The year 2014 in political tweets
Five years ago, in the early days of the coalition government, 111 MPs were on Twitter, and David Cameron was still resisting signing up.
Things have moved on since then - according to research published earlier this year MPs sent 718,431 tweets over a 12-month period, with 450 now using Twitter in some capacity.
Here are 12 tweets that made the news in 2014.
In March, David Cameron tweeted his condemnation of Russia's actions in Ukraine. The photo the PM posted, showing him on the phone to Barack Obama, was parodied on Twitter by celebrities including Patrick Stewart.

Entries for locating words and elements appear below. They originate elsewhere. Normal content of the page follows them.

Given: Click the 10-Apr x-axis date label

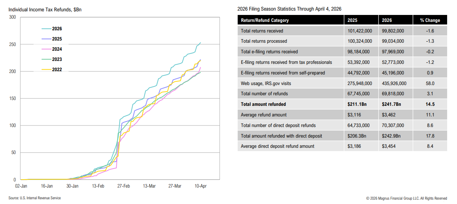Looking at the screenshot, I should (x=201, y=186).
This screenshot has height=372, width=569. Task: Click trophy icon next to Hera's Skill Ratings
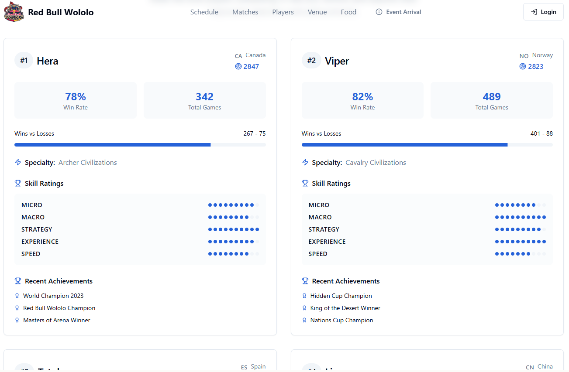tap(18, 184)
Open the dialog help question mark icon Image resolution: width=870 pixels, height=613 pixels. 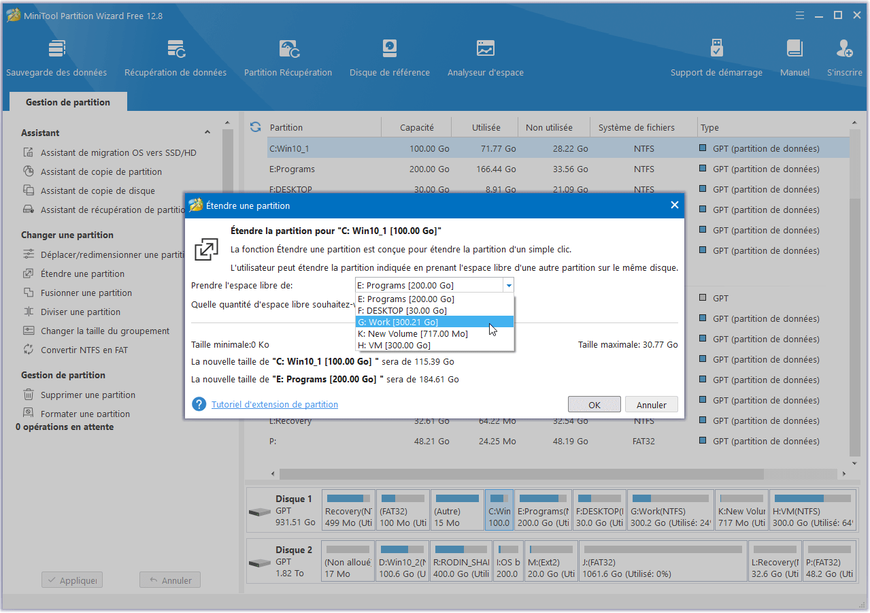click(199, 404)
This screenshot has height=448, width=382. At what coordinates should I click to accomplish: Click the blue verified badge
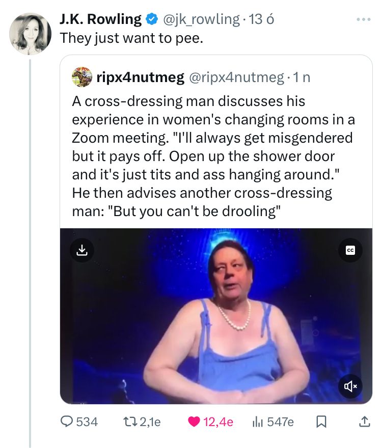[151, 19]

Later that month, Conservative Party chairman Grant Shapps heralded George Osborne's Budget. Labour said the advert was "patronising" towards working people, and alternative versions sprung up on Twitter. Mr Shapps said he was proud of the message.
Labour MP Austin Mitchell refused to apologise for a tweet posted in May, comparing Pfizer's proposed takeover of AstraZeneca to rape. Women's Minister Nicky Morgan described his comment as "deeply offensive".
Fabricant 'punch' row
In June, Conservative MP Michael Fabricant did apologise for tweeting that he might end up punching journalist Yasmin Alibhai-Brown "in the throat" if he appeared on a discussion show with her. He used Twitter to apologise, saying: "If anyone believes I would seriously threaten someone with violence, I of course withdraw and apologise."
In July it was reshuffle time, and Prime Minister David Cameron tweeted the Cabinet comings and goings as they happened.
The reshuffle led to a Twitter-based row, as Labour MP Helen Goodman made some less-than-flattering comments about some of the women who were given new jobs. She apologised "unreservedly".
The Liberal Democrats said they "utterly condemned" a tweet by one of their MPs, David Ward, during the Gaza conflict in July. Mr Ward had tweeted that he would probably fire a rocket if he was living in Gaza.
He said he was not advocating firing rockets and after an inquiry, the party said it would not take further action against him.
This tweet from Baroness Warsi, resigning from the government in August over its policy towards the conflict in Gaza, was retweeted more than 32,000 times.
Murray speaks out
Having kept his views on the Scottish independence referendum to himself, tennis superstar Andy Murray broke his silence hours before polls opened in September. After being abused on Twitter, he later said he was "a bit disappointed" by the way it was worded but that he did not "regret giving an opinion".
Labour leader Ed Miliband set out his "Pure and Simple" mansion tax plans after Hear'Say singer Myleene Klass said it would hit "little grannies" who had lived in their homes for years.
The most high-profile political casualty of a single tweet came on polling day at the Rochester and Strood by-election in November. Shadow attorney general Emily Thornberry posted a photograph from the campaign trail, showing a house displaying England flags and with a white van parked outside. Mr Miliband was said to be "angry", she was branded "snobby", and she resigned from Labour's front bench.
When David Cameron posted this tweet about dementia in December, pundits said it had made history as the first one sent during a Cabinet meeting.